# Instructions to follow
Write out all of the records, keeping each one exactly as written.

# Data for processing
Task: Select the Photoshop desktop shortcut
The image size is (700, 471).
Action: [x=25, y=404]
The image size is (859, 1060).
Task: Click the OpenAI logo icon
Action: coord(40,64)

# Exercise answer
Task: Select the Photoshop desktop shortcut
The image size is (700, 471).
Action: [x=25, y=404]
The image size is (859, 1060).
Task: Click the OpenAI logo icon
Action: coord(40,64)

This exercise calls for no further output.